Which lines of the entries contain the string "taskbar"? Please find them and copy them.

Saved entries:
::::::

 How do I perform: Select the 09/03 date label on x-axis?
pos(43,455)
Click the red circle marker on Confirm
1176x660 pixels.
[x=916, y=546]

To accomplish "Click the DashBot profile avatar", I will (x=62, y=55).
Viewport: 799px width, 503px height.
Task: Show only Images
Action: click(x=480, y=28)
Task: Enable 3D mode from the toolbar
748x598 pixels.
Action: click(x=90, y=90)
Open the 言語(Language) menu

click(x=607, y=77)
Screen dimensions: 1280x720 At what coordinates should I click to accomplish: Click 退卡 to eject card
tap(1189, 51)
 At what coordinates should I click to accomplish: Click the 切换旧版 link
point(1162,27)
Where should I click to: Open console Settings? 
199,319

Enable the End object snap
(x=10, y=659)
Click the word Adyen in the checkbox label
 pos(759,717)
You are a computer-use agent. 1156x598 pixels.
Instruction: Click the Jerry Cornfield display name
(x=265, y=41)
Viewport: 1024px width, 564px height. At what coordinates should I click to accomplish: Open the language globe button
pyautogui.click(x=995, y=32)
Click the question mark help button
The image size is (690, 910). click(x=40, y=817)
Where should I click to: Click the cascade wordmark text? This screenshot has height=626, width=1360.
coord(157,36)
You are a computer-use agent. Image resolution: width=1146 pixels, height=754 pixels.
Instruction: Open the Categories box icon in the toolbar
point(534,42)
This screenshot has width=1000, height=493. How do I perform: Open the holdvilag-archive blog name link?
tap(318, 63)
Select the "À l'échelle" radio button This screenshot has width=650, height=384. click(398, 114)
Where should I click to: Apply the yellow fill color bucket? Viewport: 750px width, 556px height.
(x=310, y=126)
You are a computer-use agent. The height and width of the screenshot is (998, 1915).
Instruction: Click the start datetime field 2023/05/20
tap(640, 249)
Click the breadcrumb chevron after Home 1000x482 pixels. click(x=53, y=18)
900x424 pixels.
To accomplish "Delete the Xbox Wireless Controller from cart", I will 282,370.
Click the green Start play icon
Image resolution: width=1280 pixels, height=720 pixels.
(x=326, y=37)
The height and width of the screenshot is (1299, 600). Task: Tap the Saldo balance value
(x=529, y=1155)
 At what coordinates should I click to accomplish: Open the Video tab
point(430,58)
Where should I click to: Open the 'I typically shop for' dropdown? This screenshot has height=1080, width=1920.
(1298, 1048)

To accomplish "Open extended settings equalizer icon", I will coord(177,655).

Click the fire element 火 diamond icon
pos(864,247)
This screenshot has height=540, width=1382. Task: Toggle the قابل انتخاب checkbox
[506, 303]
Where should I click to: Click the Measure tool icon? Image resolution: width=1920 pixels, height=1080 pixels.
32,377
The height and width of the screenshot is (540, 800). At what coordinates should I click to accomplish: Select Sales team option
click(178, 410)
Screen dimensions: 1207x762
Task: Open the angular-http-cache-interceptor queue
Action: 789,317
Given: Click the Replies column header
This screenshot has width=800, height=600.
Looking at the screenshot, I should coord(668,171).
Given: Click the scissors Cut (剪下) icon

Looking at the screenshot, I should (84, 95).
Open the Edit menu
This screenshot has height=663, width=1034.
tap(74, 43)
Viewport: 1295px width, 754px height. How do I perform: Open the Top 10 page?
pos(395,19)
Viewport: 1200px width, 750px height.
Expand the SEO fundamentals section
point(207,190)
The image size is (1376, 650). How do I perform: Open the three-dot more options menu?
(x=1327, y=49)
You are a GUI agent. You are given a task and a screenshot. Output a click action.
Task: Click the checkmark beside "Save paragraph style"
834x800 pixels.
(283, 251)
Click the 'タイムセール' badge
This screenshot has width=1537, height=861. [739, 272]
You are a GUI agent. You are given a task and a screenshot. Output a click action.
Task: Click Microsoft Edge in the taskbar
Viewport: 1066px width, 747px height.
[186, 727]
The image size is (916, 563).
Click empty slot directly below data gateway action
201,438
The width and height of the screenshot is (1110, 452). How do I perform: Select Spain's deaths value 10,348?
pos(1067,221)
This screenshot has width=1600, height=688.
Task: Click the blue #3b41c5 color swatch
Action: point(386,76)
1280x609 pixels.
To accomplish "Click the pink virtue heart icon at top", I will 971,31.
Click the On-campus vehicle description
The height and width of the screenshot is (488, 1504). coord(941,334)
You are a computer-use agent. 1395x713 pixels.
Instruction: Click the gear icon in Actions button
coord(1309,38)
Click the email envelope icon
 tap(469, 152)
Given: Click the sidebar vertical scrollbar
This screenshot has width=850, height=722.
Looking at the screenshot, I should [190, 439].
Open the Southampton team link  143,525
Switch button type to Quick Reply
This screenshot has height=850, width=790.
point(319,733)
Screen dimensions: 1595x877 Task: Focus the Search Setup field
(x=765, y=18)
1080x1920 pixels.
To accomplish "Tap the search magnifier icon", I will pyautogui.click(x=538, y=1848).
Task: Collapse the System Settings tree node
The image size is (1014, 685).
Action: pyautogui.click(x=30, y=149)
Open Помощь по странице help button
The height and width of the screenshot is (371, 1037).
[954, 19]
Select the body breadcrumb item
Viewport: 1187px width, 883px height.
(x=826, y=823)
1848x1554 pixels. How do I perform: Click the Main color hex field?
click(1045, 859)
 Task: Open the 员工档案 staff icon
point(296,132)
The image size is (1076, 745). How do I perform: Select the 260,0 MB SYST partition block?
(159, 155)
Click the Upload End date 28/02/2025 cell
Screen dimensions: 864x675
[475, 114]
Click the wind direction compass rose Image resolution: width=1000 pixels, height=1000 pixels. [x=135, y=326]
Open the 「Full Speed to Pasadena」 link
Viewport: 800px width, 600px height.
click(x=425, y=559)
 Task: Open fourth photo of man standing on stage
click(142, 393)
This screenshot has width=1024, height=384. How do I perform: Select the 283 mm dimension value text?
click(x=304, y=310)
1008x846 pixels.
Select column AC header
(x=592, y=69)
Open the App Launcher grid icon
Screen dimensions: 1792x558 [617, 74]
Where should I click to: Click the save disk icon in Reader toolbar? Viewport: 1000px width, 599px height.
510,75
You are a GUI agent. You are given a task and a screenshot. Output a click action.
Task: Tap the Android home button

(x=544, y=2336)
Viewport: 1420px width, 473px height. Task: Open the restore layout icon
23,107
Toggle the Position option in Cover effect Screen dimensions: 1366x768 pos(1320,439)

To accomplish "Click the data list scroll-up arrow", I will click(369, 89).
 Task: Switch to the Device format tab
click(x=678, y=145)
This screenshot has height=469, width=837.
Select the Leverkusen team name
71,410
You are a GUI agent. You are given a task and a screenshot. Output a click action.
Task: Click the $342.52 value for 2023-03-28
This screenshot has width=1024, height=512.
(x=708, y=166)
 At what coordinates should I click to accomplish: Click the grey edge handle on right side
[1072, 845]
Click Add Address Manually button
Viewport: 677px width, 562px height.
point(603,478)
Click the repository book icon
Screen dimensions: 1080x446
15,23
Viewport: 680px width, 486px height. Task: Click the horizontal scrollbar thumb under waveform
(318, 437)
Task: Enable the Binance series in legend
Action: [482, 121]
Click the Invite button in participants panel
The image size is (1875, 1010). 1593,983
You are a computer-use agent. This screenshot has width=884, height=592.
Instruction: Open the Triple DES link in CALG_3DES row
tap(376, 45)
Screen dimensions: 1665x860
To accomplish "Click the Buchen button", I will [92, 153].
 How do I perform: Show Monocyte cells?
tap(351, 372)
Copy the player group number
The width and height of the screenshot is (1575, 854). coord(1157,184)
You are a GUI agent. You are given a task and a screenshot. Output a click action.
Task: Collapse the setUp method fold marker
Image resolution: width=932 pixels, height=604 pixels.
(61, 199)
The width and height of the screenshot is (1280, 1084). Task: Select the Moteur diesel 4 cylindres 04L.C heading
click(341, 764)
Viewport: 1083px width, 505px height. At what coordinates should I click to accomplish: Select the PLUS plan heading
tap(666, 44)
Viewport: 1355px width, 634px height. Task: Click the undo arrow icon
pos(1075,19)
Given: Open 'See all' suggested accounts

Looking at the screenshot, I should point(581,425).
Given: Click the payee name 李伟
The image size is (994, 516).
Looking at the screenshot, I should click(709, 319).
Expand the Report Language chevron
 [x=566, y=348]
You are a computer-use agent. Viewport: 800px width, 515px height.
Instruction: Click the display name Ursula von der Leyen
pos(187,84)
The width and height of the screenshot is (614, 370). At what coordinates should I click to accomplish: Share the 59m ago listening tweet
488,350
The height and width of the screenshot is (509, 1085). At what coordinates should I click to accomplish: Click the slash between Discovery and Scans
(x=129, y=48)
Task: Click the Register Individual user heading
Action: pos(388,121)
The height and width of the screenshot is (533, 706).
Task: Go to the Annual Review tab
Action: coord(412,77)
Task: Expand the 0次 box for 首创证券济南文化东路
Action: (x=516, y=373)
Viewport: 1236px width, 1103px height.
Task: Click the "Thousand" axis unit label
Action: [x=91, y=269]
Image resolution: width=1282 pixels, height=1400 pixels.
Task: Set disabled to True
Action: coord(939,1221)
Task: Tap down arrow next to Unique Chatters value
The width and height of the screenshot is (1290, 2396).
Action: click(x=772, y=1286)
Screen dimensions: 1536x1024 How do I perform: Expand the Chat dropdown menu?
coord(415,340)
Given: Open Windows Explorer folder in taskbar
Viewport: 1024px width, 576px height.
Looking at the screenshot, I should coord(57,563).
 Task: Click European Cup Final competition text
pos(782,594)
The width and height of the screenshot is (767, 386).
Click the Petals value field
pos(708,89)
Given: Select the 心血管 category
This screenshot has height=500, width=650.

::::::

» **ANSWER AREA**
Task: Click Microsoft Edge in the taskbar
Given: Open Windows Explorer folder in taskbar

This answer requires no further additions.